#### [SOURCE EXTRACT]
— Start —

This, like many things, is a case where many different problems get complected, because no one is able to step back and tweak every level of the stack to cleanly separate out the relevant models/abstractions.
Ideally, a computer keyboard would be able to directly send both an arbitrary number of named control functions, and arbitrary unicode text (either as full strings or as code units one by one). Instead though, keyboards (in every existing keyboard protocol) send a very limited number of scan codes, and what to do with those is left entirely up to the operating system. Thus the operating system can’t just get a symbol from a foreign-language keyboard and know what to do with it, but needs to be put into a special mode depending on what keyboard is plugged in. If multiple keyboards are plugged in with different language layouts, too bad: at least one of them will not behave as expected.
Then at every level of the software stack, from the low-level device drivers, up through operating system services, to end user applications (e.g. browsers or terminals) and then on to custom behavior running on those applications/platforms (like a webapp or whatever), everyone gets to take a whack at the meaning of the keyboard code. At each level, there’s logic which intercepts the keyboard signal coming in, digests
it, and then excretes something different to the next layer.
As a result, it’s almost impossible for application authors (much less web app / terminal app authors) to know precisely what the user intended by their keystrokes. And it’s almost impossible for users to fully customize the keyboard behavior, because at several of the levels user access is impossible or difficult (especially in proprietary operating systems, or in locked-down keyboard firmware e.g.), and even where users do have access, it’s very easy to make a minor change that totally screws something up at another level, because none of the relevant abstractions are clean.
Furthermore, custom user changes at any of these levels are almost never portable across applications, operating systems, or hardware devices. Every change is tied to the specific hacks developed in a particular little habitat.
Overall, a very disempowering and wasteful part of the computing stack.
Why do you want to put smart features into a keyboard if your PC is able to do that with around 0,0001% of cpu capacity? Smart keyboards would need special hardware and firmware updates, and this would make them more expensive.
Nobody is forced to use cryptic key combinations like the Emacs defaults. I use Emacs for about 30 years, and I figured out quickly how I can define my own keyboard mapping, even for function keys and other special keys. Emacs has always been more convenient to me than any other editor. The same counts for terminals. Keyboard macros or shell scripts are your friend if your desktop supports them.
If you know how to handle xmodmap then you can redefine even your whole keyboard which also affects every terminal. For instance I remapped the "/" key with xmodmap so that I don't have to use the shift key anymore, in any terminal. However I don't know if xmodmap is able to handle multiple key strokes. If not then this would be a nice to have feature for a coming release.
In my opinion terminals are still one of the most productive features of a computer. Usually we don't use multiple different terminals at the same time. Usually we have one favorite terminal, and that's why custom keyboard macros and mappings are (or should be) sufficient.
I think you actually don't want a smart keyboard. You want an intermediate layer that translates your special key mapping into control sequences of arbitrary terminals, don't you?
> I think you actually don't want a smart keyboard. You want an intermediate layer that translates your special key mapping into control sequences of arbitrary terminals, don't you?

— End —

#### [REQUIREMENTS]
• a. Please copy out the part of the keyboard thread that opens with the words containing "If you know" and closes with "a coming release.".
• b. Answer these about the keyboard thread:
(i) According to the thread, what do keyboards send in every existing keyboard protocol?
(ii) For about how many years has the Emacs user been using Emacs?
(iii) Which key did that user remap with xmodmap?
The rows that follow come from a separate source.

#### [SUPPLIED ENTRIES]

— Start —

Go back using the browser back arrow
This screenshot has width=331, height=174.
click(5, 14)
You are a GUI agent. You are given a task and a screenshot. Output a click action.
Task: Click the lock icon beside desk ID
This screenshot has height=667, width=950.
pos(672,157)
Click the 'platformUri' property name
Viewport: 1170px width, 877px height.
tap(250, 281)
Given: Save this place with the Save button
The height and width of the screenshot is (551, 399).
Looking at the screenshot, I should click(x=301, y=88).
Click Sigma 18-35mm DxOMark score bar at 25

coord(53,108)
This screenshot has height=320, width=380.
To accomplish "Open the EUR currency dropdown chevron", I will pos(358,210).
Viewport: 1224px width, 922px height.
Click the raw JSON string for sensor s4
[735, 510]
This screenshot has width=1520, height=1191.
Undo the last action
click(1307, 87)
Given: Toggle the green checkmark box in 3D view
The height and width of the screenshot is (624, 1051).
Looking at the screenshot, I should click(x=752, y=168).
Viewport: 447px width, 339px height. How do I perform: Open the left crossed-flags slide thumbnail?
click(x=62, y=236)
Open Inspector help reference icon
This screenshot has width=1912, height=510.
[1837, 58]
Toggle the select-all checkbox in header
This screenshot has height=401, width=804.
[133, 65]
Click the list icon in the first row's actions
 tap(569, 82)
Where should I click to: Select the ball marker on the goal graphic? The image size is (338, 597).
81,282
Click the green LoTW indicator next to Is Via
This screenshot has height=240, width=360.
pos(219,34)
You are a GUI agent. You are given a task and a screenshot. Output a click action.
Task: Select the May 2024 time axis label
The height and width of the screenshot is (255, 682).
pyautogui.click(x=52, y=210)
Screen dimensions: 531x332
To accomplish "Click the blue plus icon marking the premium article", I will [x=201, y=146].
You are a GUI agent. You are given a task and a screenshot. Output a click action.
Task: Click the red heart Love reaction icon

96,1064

— End —

#### [COMPLETED EXERCISE]
• a.
If you know how to handle xmodmap then you can redefine even your whole keyboard which also affects every terminal. For instance I remapped the "/" key with xmodmap so that I don't have to use the shift key anymore, in any terminal. However I don't know if xmodmap is able to handle multiple key strokes. If not then this would be a nice to have feature for a coming release.

• b.
(i) A very limited number of scan codes.
(ii) About 30 years.
(iii) The "/" key.